Mr. Mercier's votes of confidence came each April when he stood before Edgartown residents to request funding for a new piece of equipment or paving project. Voters seldom rejected Mr. Mercier's requests.

"There were only a few instances in which I didn't get what I needed. The town stuck with us through it all," said Mr. Mercier, who trimmed the department from nine employees in 1982 to a crew of seven. Three of those employees, whose tenures nearly spanned two decades, retired with Mr. Mercier in December.

Mr. Mercier stepped into the town post in 1982 at the urging of friend and fellow town leader Fred B. Morgan Jr., who asked Mr. Mercier to help straighten out the highway department. He imagined the favor to take a year at most.

"I had been working as a general contractor at Galley's. The salary at the highway department was just $15,000, half of what I was making. It was only supposed to take a year. Somehow, one year turned into 21. They kept upping the pay, and I kept staying," he said.

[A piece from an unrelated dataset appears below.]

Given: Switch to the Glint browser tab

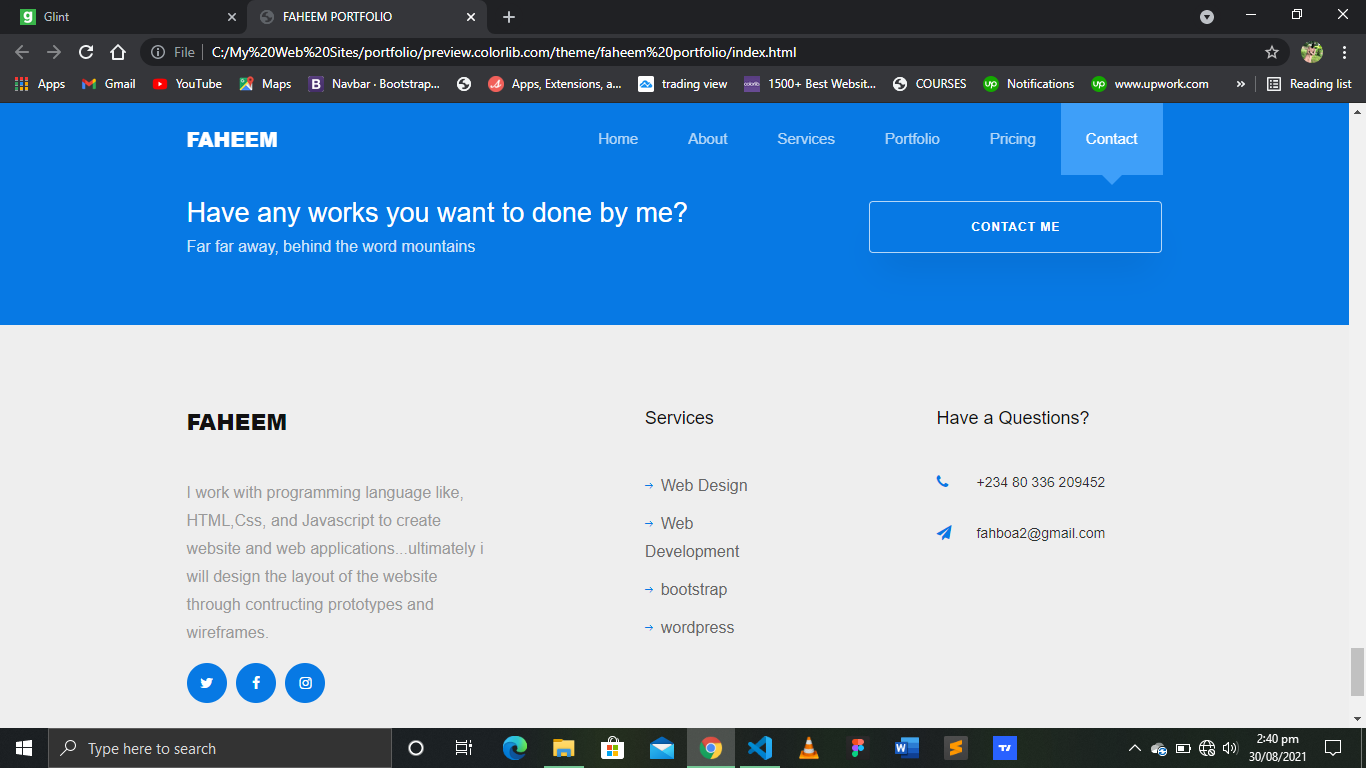Looking at the screenshot, I should 124,17.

He brought to the job the management skills and organization honed during his ownership of the Chappaquiddick ferry and two Island grocery stories. He also drew on a six-month heavy equipment course he and a buddy traveled to North Carolina to take after his graduation from high school.

"I tucked all of that stuff away. I'm sort of a jack of all trades. Not good at any of it, but I know enough to get by," he said with a laugh, pointing to his home's window casing, which he completed himself two years ago when he couldn't find a carpenter.

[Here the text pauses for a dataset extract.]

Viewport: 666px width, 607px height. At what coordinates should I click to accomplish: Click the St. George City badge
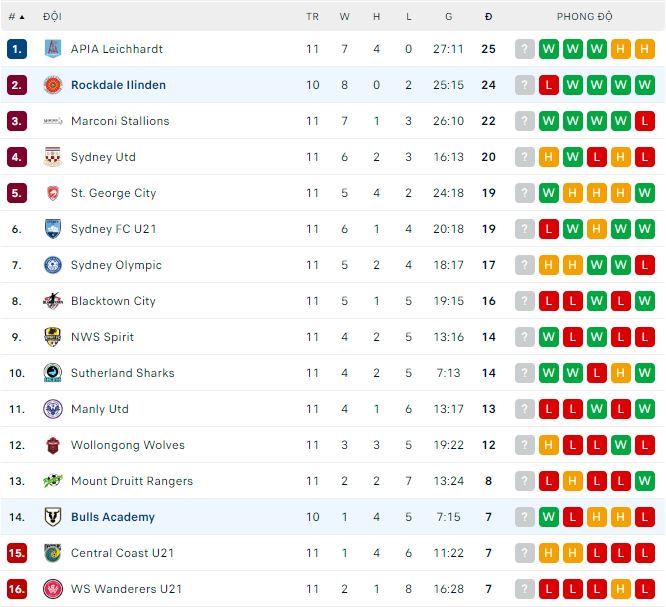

In the early 1990s, Mr. Mercier volunteered to pick up another title for the town. As tree warden, Mr. Mercier saved Edgartown nearly $100,000 over the years, funds that would have been funneled into insurance benefits and workers' compensation for another employee.

"I've loved what I've done. I've been lucky to do things I enjoyed. I never woke up not wanting to go to work," he said.

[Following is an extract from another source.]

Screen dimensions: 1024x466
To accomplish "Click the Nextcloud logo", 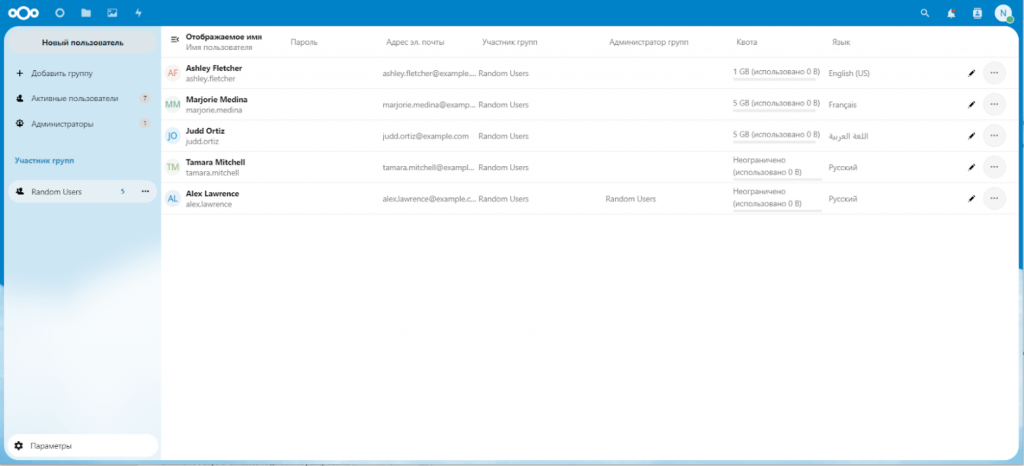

Mr. Mercier insists he's content at home, though he knows that soon enough he'll find a summer job to fill his days during the warmer months.

But for now, the self-declared "creature of habit" busies himself tinkering with projects in his basement workshop, which incidentally is tidier than most folks' living rooms, a habit he learned during his days in the grocery business. Antique Island milk bottles and old Coca-Cola bottles line the shelves of his shop. Turn of the century copies of the Martha's Vineyard Herald and the Cottage City Star fill cabinet drawers the retired superintendent rescued from the town dump. A box of town reports dating back to 1900 sits near a 1950s grocery store cash register.

And just the moment one might think this Edgartown resident is frozen in an era long past, his palm pilot and laptop slip into view. Mr. Mercier, who still sits on the board of assessors and the refuse district committee, has a habit of showing up at meetings with a pile of research he's pulled from the world wide web.

While he's retired from his day job, he's not entirely stepping out of public service. Mr. Mercier has a few paperwork matters he wants to teach his protege, Stuart Fuller. And certainly, he admits, he'll be on hand to offer his two cents.

"I look forward to sitting on the sidelines and telling everyone else what they ought to be doing," Mr. Mercier said with a laugh.